23.01.2014

The exhibition „War. Siege. MALEGOT“

With the 70th anniversary of the lifting of the Siege of Leningrad just around the corner, an exhibition dedicated to the theatre in wartime is due to open. Photographs and documents from that time, which have been carefully preserved in the theatre’s archive, will be on display in the stalls circle. At a time when we all feel a strong personal connection to one of the great heroic milestones in our nation’s history, documentary evidence of the era acquires special relevance.

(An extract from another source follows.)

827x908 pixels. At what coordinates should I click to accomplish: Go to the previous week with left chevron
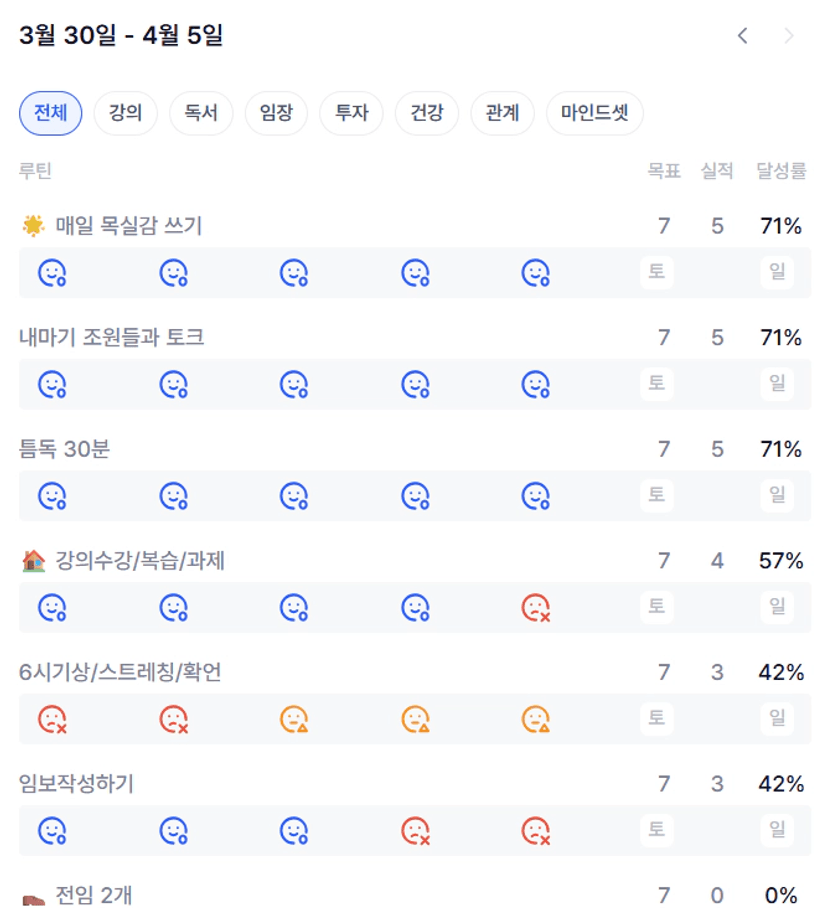742,36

A wealth of documentary evidence — covering concerts in the blockaded city and on the frontline, work carried out at arms manufacturing plants and in anti-aircraft teams, the daily life of frontline squadrons, and accounts of the evacuated theatre — promises to recreate this chapter in the Maly Opera Theatre’s history. Among the original documents on display at the exhibition will be letters to the frontline, reviews and thank you letters addressed to the theatre from Red Army commanders, and the transcripts of meetings that decreed to extend material assistance to soldiers on the frontline and their families back home.

One section of the exhibition contains a direct link to the life of the theatre today. Nikolay Rimsky-Korsakov’s opera The Tsar’s Bride, which is currently returning to the stage in a rendition by Andrey Moguchy, was the first opera to be performed in Leningrad after the siege of the city was lifted. The opera, which in 1936 had appeared on stage at the Leningrad Academic Maly Opera Theatre (known as MALEGOT) in a production by Viktor Rappaport with sets based on drawings by Boris Kustodiev, was performed again as soon as the opera company returned to the city following their evacuation. The theatre troupe returned from Chkalov (present-day Orenburg) on 8 September 1944. Shortly after, on 3 November 1944, the theatre season in Leningrad opened with a performance of The Tsar’s Bride. An original poster with frayed edges, painstakingly reinforced by our archivists, will be temporarily retrieved from the folder where it has been stored for almost 70 years to be featured in the exhibition, a wartime relic attesting to the continuity of the theatre’s creative process.

„We have been performing daily, so far to a packed house. Once a week we put on symphonies, and so far these have also been very popular, but we are going to run out of music soon (by which I mean orchestral scores), and that will be bad. We are revisiting our old repertoire while at the same time working on new productions.“
From Boris Khaikin’s letter to Ivan Sollertinsky, sent from the town of Chkalov, where the theatre troupe was evacuated.